In the Fifth World, Antarctica is covered in evergreen forests, inhabited by people who migrated from Tierra del Fuego. :slight_smile:

In the Fifth World, Antarctica is covered in evergreen forests, inhabited by people who migrated from Tierra del Fuego.

Do you think it’s going to get that warm in Antarctica?

The ice caps have disappeared a couple of times already in Earth’s history…
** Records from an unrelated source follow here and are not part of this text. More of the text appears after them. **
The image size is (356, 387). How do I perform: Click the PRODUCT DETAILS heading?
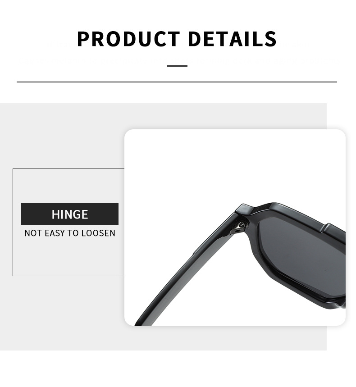tap(177, 39)
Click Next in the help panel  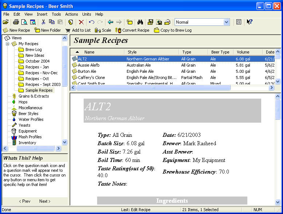click(x=44, y=201)
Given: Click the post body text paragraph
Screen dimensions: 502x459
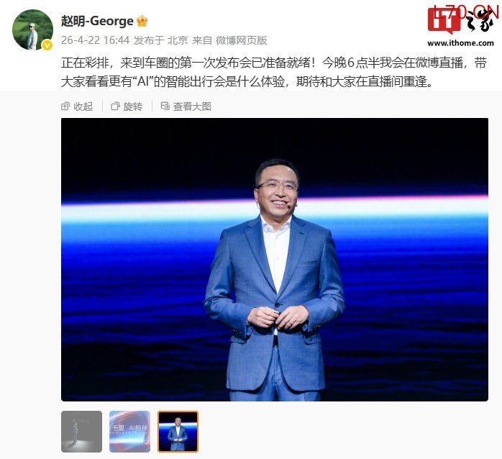Looking at the screenshot, I should click(x=274, y=73).
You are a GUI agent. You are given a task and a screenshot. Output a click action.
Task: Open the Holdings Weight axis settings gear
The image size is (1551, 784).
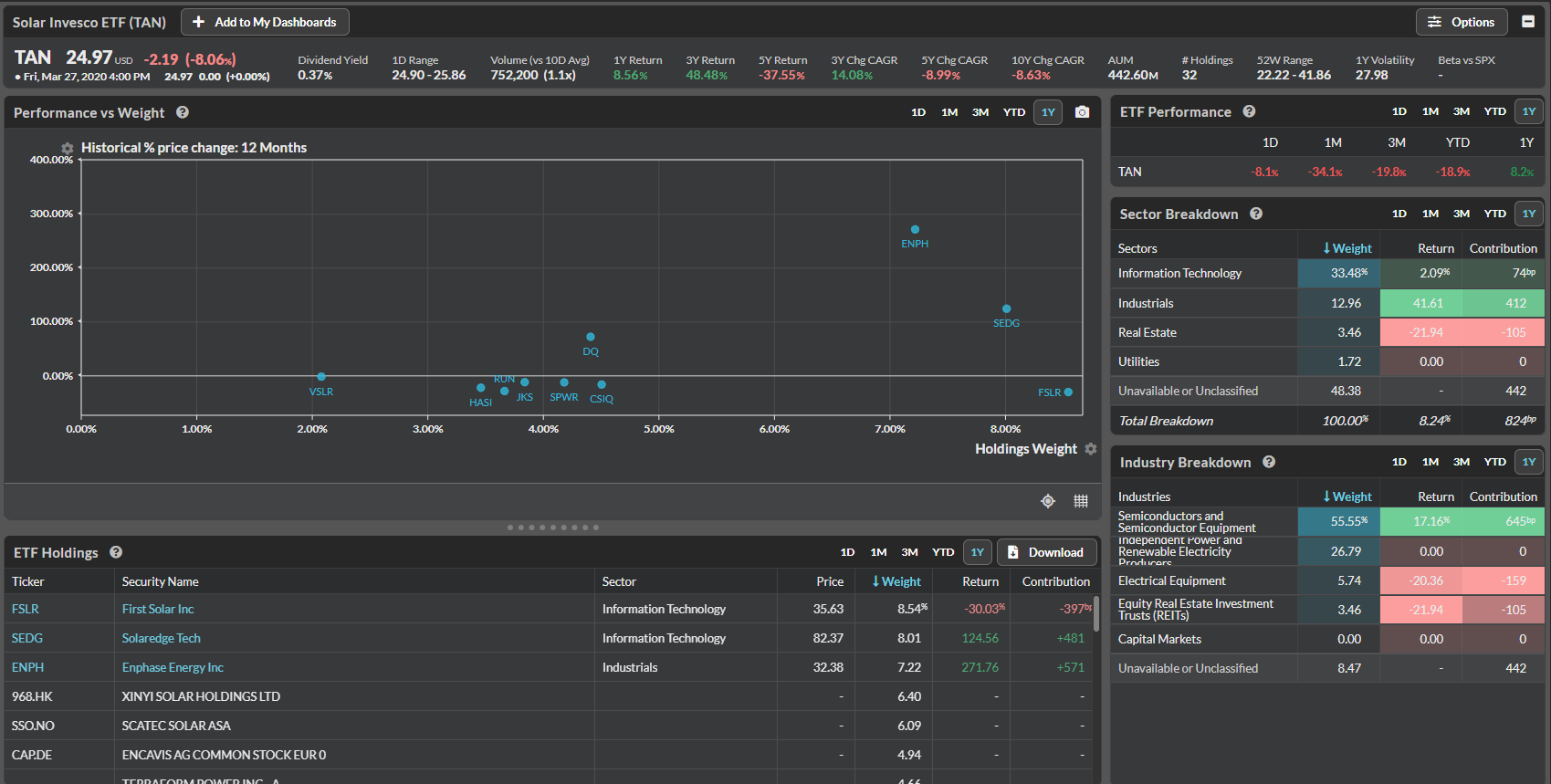(1090, 449)
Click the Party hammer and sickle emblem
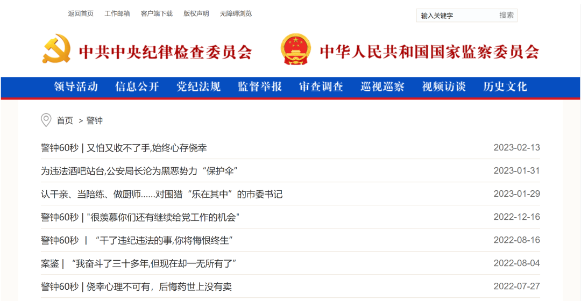 coord(56,49)
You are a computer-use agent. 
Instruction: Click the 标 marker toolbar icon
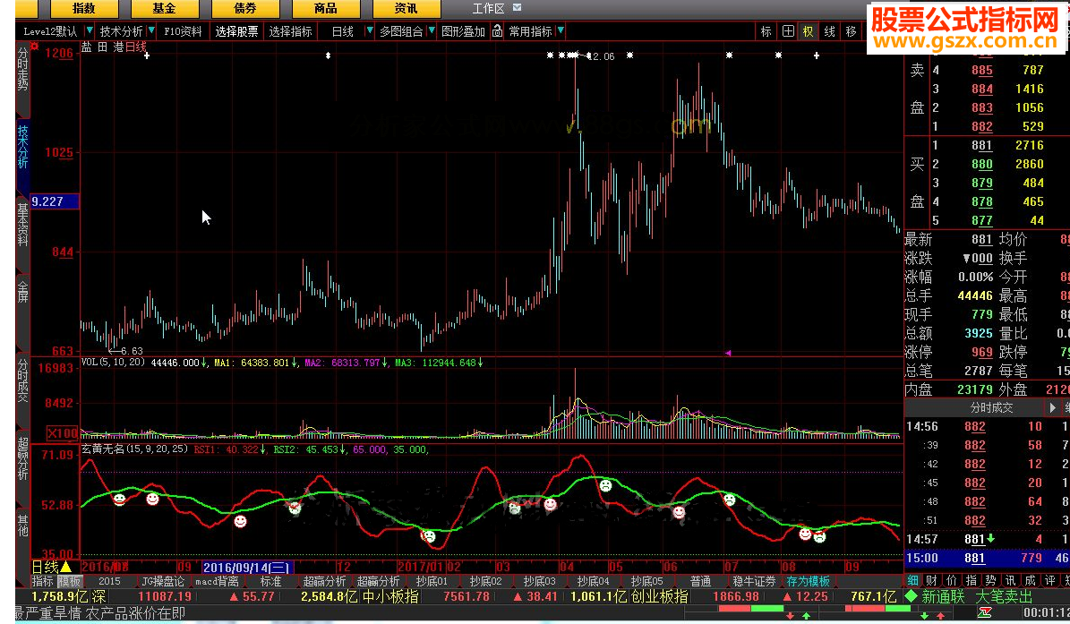766,31

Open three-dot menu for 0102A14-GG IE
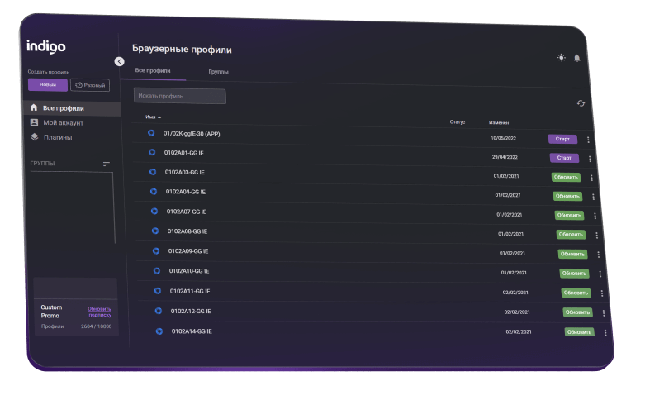(605, 333)
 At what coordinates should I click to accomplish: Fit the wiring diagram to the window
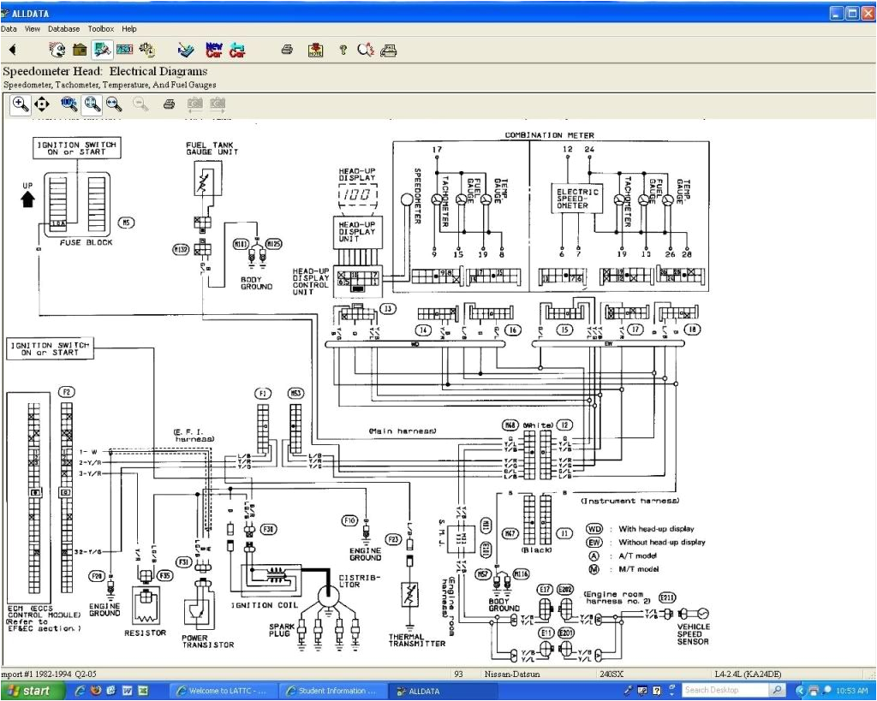[90, 104]
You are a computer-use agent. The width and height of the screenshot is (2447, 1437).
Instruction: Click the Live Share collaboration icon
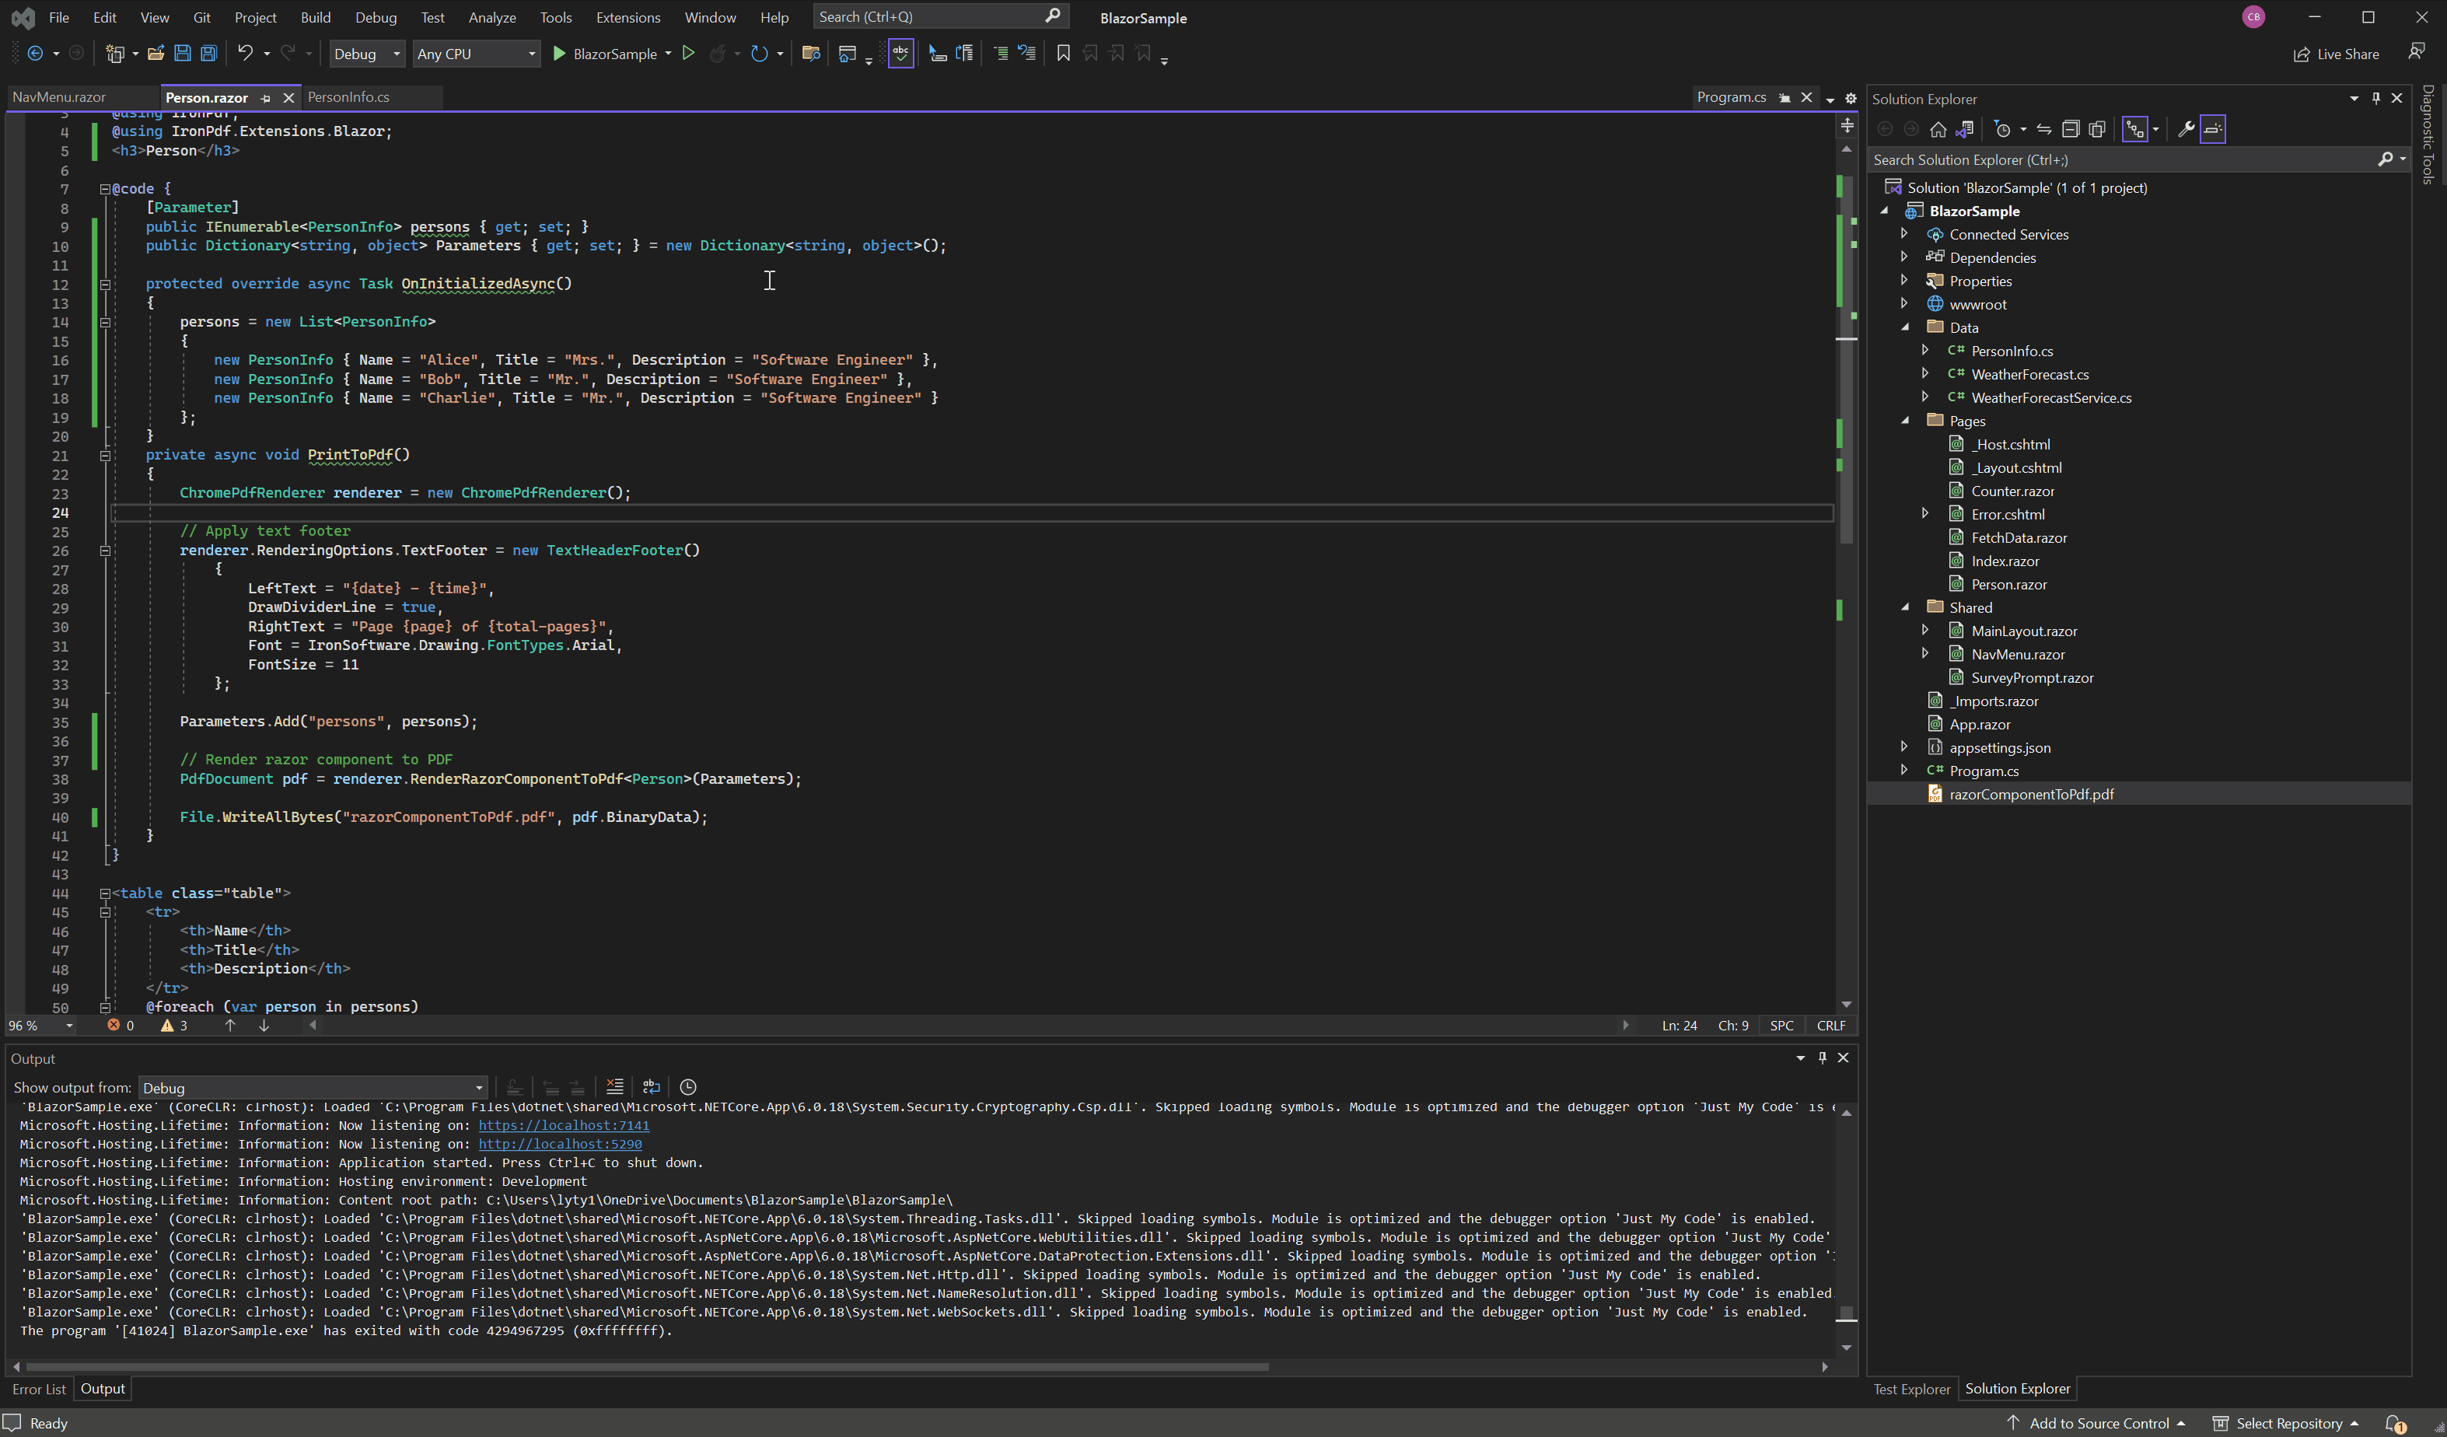2300,52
I just read that most of Anarctica has been continually covered with ice for 15 million years. I don’t think global warming will melt all the ice on the continent. Probably won’t melt even nearly the majority of ice. I mean, do you know how cold it is there? Have you seen the temperature average at the Vostok station? It’s fucking cold there. It would have to get much, much, much warmer to have an effect on most of Antarctica’s ice sheet, which averages at least a mile in thickness. Our little 0.6° C warming isn’t nearly enough to affect it. Yes I know, the high latitude regions warm faster than the rest of the world, but outside of the Antarctic Peninsula, which is warming pretty significantly, the rest of the continent has shown no warming trend.

Please don’t take me wrong; I am NOT a global warming skeptic. I’m just sort of looking at this realistically, and when you look at Vostok averaging -65° C in winter and -30° C in summer, you see that it is going to take an absolutely massive warming to get trees to grow there. I don’t think us humans, even with our sizeable concentrations of greenhouse gases in the atmosphere, will be able to warm much of this region to the point of THAT massive of a melting.

most difficult environment to survive in???
with all the traffic, bills, errands, concrete, sewage, noise, emotional disorders, unhealthy food options, lack of community, inundation of laws, lack of unaltered nature, plastic, asphalt, anger, frustration i would put inner cities up there.

I hope to live with and travel to all those locations you mentioned, Joker, and everywhere in-between by foot meeting up with other humans and non-human on the way voluntarily. Personally, I’d have to add our civilization to any list of difficult environments to live with or in (I don’t know about the other civs. I suppose they work each other equally as hard for their tilled meals.) I’d list it as numero uno. Most of those you mentioned on your list, The Joker, to me, also have various vast more wilderness sub-division to live with and earn respect from again by us who want to rewild. I say elevation plays a huge part in our daily rewilding activities, and hills, cliffs, weather, flash floods, dark forest, oceans, rivers, predators, wild poison/stings/bites/pricks/thorns, thick brush, thickets, volcanos, endless holes, quick sand, quick mud, environmental change, new species, sun light, all, to me, can embrace one with their environment in ways we don’t think fit or see coming unless we look forward to fitness and conditioning for unknown and known. I see this as non-human wilderness takes quite a bit of understanding to learn to live with, however, understanding doesn’t always help to get through tough situations because sometimes one just needs an extra pair of hands or an experienced mind to get through to the next level or day. I see myself trying nowadays to treat every environment with an equal respect and unexpecting-of-anything approach. I don’t want to get kicked in the balls by a deer while living in the ‘forest’ thinking “'forest feels ‘simpler’ than so and so.” Shit (I mean stinky stuff) can happens everywhere, a matter of fact, I even identified my first nutria scat on the boardwalk at the park’s woods today! J/K :slight_smile: But, seriously, if one likes walking one might try the plains and swamps, if one like climbing in general one may find more comfort living in mountains and hills with tree growing on them to climb even more; if one wants snow and doesn’t have any where they currently live and wants some one goes north; if one likes water one may feel more at home close to an oceans/pond/river/lake/streams/waterfalls/bog/etc. What ever floats ones boat I guess; like I leaned towards earlier, personally I just want to live with all of’em nomadically on foot.